Overview of Training LLMs on One Single GPU ^†

Abstract

Large language models (LLMs) are developing at a rapid pace, which has made it necessary to better understand how they train, especially when faced with resource limitations. This paper examines in detail how various state-of-the-art LLMs train on a single Graphical Processing Unit (GPU), paying close attention to crucial elements like throughput, memory utilization and training time. We find important trade-offs between model size, batch size and computational efficiency through empirical evaluation, offering practical advice for streamlining fine-tuning processes in the face of hardware constraints.

1. Introduction

The advent of large language models has revolutionized natural language processing, enabling breakthroughs in tasks like text generation, translation, question answering, etc. However, training such models can be computationally costly; many models with billions and trillions of parameters were trained with a massive number of GPU clusters, which requires the use of a lot of power resources (DeepSeek R1 [1] took 2048 H800 GPU). While much effort has been devoted to scaling LLMs to record-breaking sizes, there still remains a critical need to optimize their training performance so that, at the very least, the necessary modules can fit into the GPU’s memory without saturating it, which is a challenge that the majority of students, educators and researchers face as they tend to rely on free hardware provided from cloud platforms such as Kaggle and Google Colab.
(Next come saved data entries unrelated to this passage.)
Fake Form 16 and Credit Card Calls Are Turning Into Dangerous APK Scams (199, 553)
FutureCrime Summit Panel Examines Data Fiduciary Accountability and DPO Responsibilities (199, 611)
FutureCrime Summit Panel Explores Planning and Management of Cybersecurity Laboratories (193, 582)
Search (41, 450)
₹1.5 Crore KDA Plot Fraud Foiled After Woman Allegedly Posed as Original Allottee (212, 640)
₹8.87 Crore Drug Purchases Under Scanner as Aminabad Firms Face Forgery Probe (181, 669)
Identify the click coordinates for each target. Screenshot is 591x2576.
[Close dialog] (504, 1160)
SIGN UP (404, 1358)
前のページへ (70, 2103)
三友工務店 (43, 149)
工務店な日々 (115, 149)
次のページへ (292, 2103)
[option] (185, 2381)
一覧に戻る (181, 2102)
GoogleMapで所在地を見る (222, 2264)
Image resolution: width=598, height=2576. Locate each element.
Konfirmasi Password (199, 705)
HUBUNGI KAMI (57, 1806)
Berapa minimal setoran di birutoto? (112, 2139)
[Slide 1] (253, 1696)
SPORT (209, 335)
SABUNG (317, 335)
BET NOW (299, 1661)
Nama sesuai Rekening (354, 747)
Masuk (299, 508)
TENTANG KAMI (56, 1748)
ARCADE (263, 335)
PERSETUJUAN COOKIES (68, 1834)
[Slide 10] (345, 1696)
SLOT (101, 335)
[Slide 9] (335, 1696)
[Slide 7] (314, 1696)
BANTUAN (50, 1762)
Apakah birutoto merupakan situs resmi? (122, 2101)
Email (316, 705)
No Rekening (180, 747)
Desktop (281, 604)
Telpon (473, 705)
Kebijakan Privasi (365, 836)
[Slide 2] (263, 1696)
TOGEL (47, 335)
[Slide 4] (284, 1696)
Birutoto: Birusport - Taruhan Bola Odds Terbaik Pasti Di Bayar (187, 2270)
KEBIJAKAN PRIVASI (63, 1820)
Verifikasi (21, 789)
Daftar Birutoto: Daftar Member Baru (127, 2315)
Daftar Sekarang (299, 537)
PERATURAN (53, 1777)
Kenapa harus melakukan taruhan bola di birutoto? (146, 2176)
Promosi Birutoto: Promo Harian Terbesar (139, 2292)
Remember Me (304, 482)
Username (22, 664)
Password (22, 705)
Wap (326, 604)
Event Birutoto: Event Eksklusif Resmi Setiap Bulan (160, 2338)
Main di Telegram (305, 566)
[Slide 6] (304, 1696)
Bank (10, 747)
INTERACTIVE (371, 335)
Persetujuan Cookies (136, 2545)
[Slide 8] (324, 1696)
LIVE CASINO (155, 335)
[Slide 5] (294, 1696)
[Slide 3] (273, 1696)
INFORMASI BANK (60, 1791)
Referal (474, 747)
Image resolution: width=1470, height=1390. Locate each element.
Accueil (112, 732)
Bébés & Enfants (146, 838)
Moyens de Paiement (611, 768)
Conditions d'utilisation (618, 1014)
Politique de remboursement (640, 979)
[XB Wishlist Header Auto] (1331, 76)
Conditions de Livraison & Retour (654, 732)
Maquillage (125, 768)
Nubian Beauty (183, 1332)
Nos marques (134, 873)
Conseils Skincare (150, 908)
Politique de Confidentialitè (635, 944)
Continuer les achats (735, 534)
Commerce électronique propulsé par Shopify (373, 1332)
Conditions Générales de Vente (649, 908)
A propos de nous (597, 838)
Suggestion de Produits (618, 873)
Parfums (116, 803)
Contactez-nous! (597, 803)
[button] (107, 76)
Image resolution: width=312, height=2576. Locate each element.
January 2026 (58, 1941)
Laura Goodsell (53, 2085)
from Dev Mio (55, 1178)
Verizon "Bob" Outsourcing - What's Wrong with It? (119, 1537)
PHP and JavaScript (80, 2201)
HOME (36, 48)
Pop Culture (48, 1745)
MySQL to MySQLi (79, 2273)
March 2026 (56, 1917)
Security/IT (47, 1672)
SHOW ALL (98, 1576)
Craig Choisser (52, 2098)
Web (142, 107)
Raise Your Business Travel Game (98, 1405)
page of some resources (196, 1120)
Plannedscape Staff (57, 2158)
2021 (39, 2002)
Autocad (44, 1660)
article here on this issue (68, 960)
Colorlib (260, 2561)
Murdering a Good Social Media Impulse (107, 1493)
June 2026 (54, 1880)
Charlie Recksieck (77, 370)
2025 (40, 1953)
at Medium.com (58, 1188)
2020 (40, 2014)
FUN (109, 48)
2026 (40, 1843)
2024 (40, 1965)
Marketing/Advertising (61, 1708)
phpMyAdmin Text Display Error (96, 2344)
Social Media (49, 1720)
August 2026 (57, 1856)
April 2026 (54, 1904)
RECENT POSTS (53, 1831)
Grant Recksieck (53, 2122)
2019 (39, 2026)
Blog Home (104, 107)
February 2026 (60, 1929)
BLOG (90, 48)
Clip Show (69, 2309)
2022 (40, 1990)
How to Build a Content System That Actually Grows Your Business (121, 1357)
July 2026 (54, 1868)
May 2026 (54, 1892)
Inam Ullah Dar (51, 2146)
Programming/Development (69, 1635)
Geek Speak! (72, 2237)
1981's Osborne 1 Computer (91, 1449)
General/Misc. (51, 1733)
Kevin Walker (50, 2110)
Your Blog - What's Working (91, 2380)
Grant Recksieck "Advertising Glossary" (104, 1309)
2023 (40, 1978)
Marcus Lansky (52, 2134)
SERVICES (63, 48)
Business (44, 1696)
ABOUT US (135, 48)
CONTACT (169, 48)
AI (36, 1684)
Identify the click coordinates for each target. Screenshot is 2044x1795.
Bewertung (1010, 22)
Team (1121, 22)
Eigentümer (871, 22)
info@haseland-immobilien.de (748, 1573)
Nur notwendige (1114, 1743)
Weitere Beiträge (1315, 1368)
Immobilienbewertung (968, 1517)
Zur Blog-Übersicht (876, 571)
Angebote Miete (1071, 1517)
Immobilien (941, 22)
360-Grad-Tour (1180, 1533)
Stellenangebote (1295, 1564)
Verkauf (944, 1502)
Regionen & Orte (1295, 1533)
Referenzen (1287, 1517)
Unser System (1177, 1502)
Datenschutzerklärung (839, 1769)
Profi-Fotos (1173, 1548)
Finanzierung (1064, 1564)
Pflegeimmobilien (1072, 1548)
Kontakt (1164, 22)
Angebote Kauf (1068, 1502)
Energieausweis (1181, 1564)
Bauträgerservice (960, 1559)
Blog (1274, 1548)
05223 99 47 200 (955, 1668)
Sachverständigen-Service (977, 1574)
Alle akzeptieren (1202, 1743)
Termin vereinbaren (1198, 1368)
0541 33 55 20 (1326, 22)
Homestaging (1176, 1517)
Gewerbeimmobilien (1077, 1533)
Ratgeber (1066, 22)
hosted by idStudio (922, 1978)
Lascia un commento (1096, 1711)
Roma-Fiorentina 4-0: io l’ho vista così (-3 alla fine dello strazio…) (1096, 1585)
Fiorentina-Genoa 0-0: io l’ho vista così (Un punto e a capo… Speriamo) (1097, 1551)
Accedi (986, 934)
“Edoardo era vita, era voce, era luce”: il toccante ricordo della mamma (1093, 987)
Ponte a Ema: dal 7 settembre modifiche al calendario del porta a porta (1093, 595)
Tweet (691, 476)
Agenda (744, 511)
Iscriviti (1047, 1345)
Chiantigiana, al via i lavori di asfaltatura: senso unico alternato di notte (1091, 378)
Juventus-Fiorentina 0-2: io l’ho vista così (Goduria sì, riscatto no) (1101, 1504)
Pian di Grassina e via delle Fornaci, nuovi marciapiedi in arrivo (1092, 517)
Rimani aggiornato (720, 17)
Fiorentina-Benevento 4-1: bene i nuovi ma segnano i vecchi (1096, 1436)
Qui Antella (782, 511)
This work addresses this gap by presenting a systematic report of finetuning performance of a few LLMs on two specific free-to-use GPUs: a P100 GPU provided by the Kaggle platform and a T4 from the Google Collab platform, also available on Kaggle. We have focused on special key points such as training time, memory, throughput and convergence behavior so that we can provide a perspective that covers different architectures and setups. By analyzing these measurements, our aim is to produce a list of recommendations that can help individuals to develop trade-offs between model size, effective batch size and efficiency in terms of computation, offering actionable information for optimizing training workflows within hardware and time limits.

Through empirical investigation and visualization, we highlight the impact of model design choice on training efficiency and provide actionable advice to researchers and practitioners. Our work contributes to the overall task of opening up LLM training to make it more accessible, cheap and sustainable, paving the way for innovation in resource-scarce contexts. In the next section, we introduce the different optimization techniques used in the fine-tuning process and the technical overview of the used GPUs, which are freely available on Kaggle and Google Collab.

Our work is motivated by the growing need to democratize access to LLM developments so that advances in NLP are not limited to organizations with easy access to computational power.

2. Related Works

Recent advances in LLMs, such as GPT [2], BERT [3] and T5 [4], have underscored the requirement for cost-effective training methods; techniques like mixed-precision training [5], gradient checkpointing [6] and dynamic batching [7] have been proposed to reduce memory usage and maximize computational effectiveness.

This interaction between hardware capability and model architecture has also been an important research focus. Naryanan and Shoeybi have investigated LLM optimization for multi-GPU and multi-node setups, with a consideration of parallelism and communication overhead. Out study diverts attention to single-GPU systems that are affordable for most people but still impose distinctive challenges related to memory and computation. When fine-tuning models on limited hardware, techniques such as knowledge distillation [8] and model pruning [9] are widely applied to minimize the size as well as the memory need for the model. Besides this, software such as Hugging Face’s Transformers [10] and Pytorch [11] have introduced features that help facilitate successful training on mainstream GPUs. However, these approaches are likely to focus on inference rather than training.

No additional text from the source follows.